*** TASK INPUT ***
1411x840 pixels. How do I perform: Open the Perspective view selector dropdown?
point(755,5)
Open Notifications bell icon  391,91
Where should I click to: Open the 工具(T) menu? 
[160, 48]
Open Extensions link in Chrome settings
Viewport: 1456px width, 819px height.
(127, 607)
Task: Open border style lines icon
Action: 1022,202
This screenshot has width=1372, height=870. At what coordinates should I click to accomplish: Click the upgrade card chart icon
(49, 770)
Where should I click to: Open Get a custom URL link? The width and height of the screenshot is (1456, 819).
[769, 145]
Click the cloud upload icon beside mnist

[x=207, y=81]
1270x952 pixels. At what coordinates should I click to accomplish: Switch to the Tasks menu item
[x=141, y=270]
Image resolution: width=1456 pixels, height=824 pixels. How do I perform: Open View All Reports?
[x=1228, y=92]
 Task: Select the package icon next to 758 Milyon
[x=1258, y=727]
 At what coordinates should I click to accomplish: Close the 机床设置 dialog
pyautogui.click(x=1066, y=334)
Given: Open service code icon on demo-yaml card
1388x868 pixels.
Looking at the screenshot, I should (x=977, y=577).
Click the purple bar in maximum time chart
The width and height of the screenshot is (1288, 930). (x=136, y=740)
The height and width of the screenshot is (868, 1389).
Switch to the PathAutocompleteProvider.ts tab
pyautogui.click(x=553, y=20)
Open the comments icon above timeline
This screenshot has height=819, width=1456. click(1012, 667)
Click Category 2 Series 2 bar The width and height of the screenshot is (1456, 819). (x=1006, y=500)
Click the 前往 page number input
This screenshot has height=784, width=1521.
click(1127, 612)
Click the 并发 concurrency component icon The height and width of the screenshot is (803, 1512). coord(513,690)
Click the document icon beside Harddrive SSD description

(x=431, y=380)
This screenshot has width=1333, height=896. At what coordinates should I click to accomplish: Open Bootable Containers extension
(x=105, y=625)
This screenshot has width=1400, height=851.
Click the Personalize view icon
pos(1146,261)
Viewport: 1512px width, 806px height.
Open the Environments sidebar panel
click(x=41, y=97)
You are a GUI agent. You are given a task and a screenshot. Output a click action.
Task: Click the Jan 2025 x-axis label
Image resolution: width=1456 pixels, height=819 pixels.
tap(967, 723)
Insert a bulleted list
*** End of TASK INPUT ***
> [DIRECTIONS] Retype the data exactly as given.

> [EXPECTED ANSWER]
1411x840 pixels. How do I perform: Open the Perspective view selector dropdown?
point(755,5)
Open Notifications bell icon  391,91
Where should I click to: Open the 工具(T) menu? 
[160, 48]
Open Extensions link in Chrome settings
Viewport: 1456px width, 819px height.
(127, 607)
Task: Open border style lines icon
Action: 1022,202
This screenshot has width=1372, height=870. At what coordinates should I click to accomplish: Click the upgrade card chart icon
(49, 770)
Where should I click to: Open Get a custom URL link? The width and height of the screenshot is (1456, 819).
[769, 145]
Click the cloud upload icon beside mnist

[x=207, y=81]
1270x952 pixels. At what coordinates should I click to accomplish: Switch to the Tasks menu item
[x=141, y=270]
Image resolution: width=1456 pixels, height=824 pixels. How do I perform: Open View All Reports?
[x=1228, y=92]
 Task: Select the package icon next to 758 Milyon
[x=1258, y=727]
 At what coordinates should I click to accomplish: Close the 机床设置 dialog
pyautogui.click(x=1066, y=334)
Given: Open service code icon on demo-yaml card
1388x868 pixels.
Looking at the screenshot, I should (x=977, y=577).
Click the purple bar in maximum time chart
The width and height of the screenshot is (1288, 930). (x=136, y=740)
The height and width of the screenshot is (868, 1389).
Switch to the PathAutocompleteProvider.ts tab
pyautogui.click(x=553, y=20)
Open the comments icon above timeline
This screenshot has height=819, width=1456. click(1012, 667)
Click Category 2 Series 2 bar The width and height of the screenshot is (1456, 819). (x=1006, y=500)
Click the 前往 page number input
This screenshot has height=784, width=1521.
click(1127, 612)
Click the 并发 concurrency component icon The height and width of the screenshot is (803, 1512). coord(513,690)
Click the document icon beside Harddrive SSD description

(x=431, y=380)
This screenshot has width=1333, height=896. At what coordinates should I click to accomplish: Open Bootable Containers extension
(x=105, y=625)
This screenshot has width=1400, height=851.
Click the Personalize view icon
pos(1146,261)
Viewport: 1512px width, 806px height.
Open the Environments sidebar panel
click(x=41, y=97)
You are a GUI agent. You are given a task and a screenshot. Output a click action.
Task: Click the Jan 2025 x-axis label
Image resolution: width=1456 pixels, height=819 pixels.
tap(967, 723)
Insert a bulleted list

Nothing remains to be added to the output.